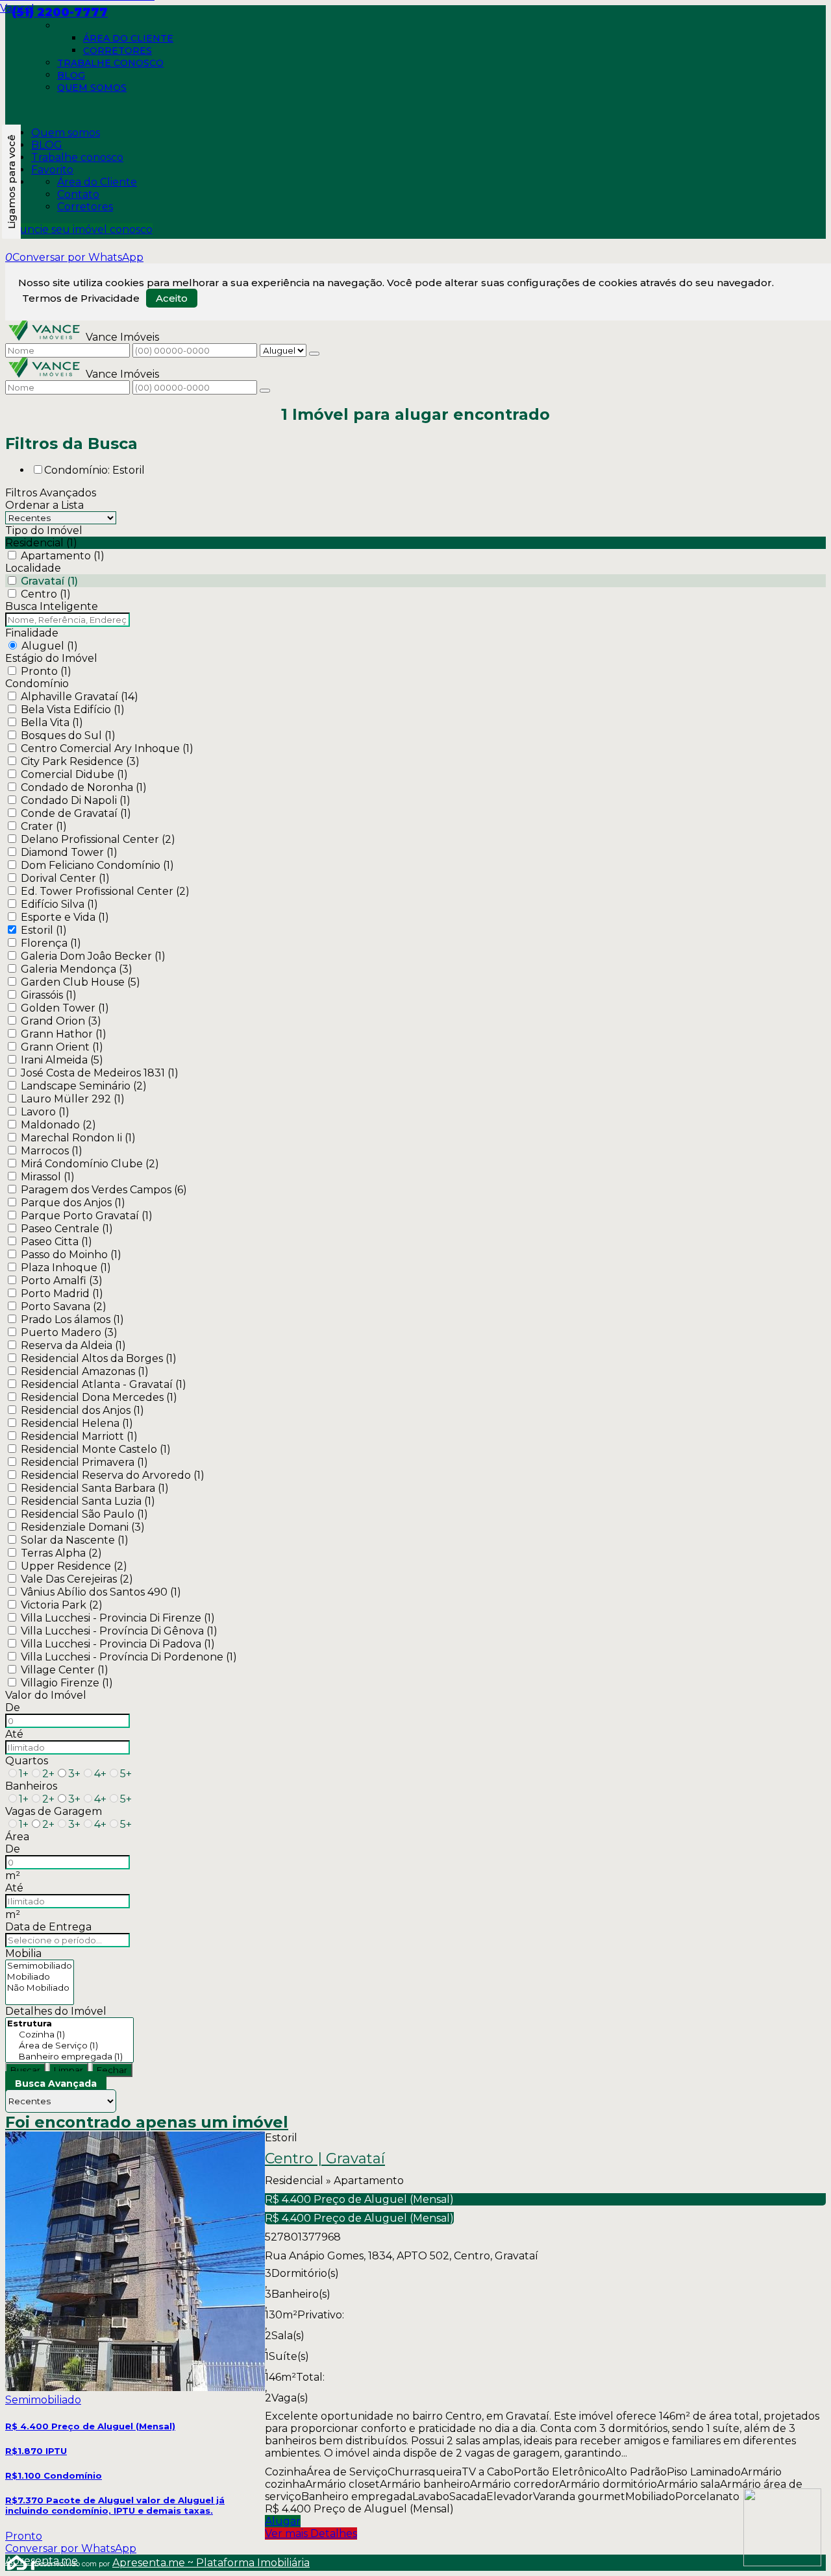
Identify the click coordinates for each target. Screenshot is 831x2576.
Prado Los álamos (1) (72, 1319)
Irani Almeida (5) (62, 1060)
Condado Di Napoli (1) (75, 800)
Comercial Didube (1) (74, 774)
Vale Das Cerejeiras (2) (77, 1579)
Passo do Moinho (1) (71, 1254)
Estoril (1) (44, 930)
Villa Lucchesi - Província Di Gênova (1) (119, 1631)
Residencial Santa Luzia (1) (88, 1501)
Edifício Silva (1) (59, 904)
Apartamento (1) (63, 556)
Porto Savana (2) (63, 1306)
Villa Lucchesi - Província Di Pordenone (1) (129, 1657)
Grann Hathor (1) (63, 1034)
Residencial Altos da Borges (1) (99, 1358)
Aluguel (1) (49, 646)
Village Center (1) (64, 1670)
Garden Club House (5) (80, 982)
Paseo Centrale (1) (67, 1228)
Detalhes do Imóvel (55, 2011)
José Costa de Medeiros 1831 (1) (100, 1073)
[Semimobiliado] (39, 1965)
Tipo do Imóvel (43, 530)
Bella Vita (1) (52, 722)
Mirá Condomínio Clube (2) (90, 1164)
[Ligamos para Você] (11, 182)
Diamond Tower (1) (69, 852)
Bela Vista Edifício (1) (73, 709)
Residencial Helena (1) (77, 1423)
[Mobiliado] (39, 1976)
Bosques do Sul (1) (68, 735)
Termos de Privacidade (81, 298)
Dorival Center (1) (65, 878)
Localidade (33, 568)
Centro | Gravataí (325, 2158)
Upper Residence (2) (74, 1566)
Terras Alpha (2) (61, 1553)
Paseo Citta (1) (56, 1241)
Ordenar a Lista (44, 505)
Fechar (112, 2070)
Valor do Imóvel (45, 1695)
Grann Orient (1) (62, 1047)
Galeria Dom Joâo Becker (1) (93, 956)
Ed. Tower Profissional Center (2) (105, 891)
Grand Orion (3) (61, 1021)
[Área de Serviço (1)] (69, 2045)
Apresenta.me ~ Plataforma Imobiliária (211, 2563)
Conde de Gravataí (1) (76, 813)
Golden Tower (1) (65, 1008)
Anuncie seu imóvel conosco (79, 229)
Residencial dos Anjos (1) (82, 1410)
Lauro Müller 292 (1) (73, 1099)
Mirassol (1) (48, 1177)
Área (17, 1836)
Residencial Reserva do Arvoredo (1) (113, 1475)
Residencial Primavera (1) (84, 1462)
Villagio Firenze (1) (67, 1683)
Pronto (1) (46, 671)
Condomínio (37, 683)
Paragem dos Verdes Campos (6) (104, 1190)
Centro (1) (46, 594)
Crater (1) (44, 826)
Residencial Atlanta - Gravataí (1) (103, 1384)
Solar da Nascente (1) (75, 1540)
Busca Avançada (56, 2083)
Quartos (26, 1761)
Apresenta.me (19, 2561)
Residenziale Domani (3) (83, 1527)
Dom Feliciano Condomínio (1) (97, 865)
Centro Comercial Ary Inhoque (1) (107, 748)
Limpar (68, 2070)
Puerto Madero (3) (69, 1332)
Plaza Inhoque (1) (66, 1267)
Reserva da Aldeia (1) (73, 1345)
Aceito (172, 298)
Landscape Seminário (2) (84, 1086)
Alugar (283, 2521)
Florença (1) (51, 943)
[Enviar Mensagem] (265, 391)
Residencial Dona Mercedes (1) (99, 1397)
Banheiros (31, 1786)
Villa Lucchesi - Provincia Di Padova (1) (118, 1644)
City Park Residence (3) (80, 761)
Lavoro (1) (45, 1112)
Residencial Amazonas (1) (85, 1371)
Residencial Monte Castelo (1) (96, 1449)
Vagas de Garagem (53, 1811)
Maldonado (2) (58, 1125)
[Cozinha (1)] (69, 2034)
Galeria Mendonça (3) (76, 969)
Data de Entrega (48, 1927)
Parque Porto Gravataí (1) (87, 1215)
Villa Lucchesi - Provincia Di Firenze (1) (118, 1618)
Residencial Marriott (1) (79, 1436)
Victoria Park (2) (62, 1605)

——————

# What to produce:
Your answer must be an exact copy of the lines from the start of the entries through the line with "Aluguel (1) (49, 646)", with no pictures.

# Answer for this exercise:
Identify the click coordinates for each target. Screenshot is 831x2576.
Prado Los álamos (1) (72, 1319)
Irani Almeida (5) (62, 1060)
Condado Di Napoli (1) (75, 800)
Comercial Didube (1) (74, 774)
Vale Das Cerejeiras (2) (77, 1579)
Passo do Moinho (1) (71, 1254)
Estoril (1) (44, 930)
Villa Lucchesi - Província Di Gênova (1) (119, 1631)
Residencial Santa Luzia (1) (88, 1501)
Edifício Silva (1) (59, 904)
Apartamento (1) (63, 556)
Porto Savana (2) (63, 1306)
Villa Lucchesi - Província Di Pordenone (1) (129, 1657)
Grann Hathor (1) (63, 1034)
Residencial Altos da Borges (1) (99, 1358)
Aluguel (1) (49, 646)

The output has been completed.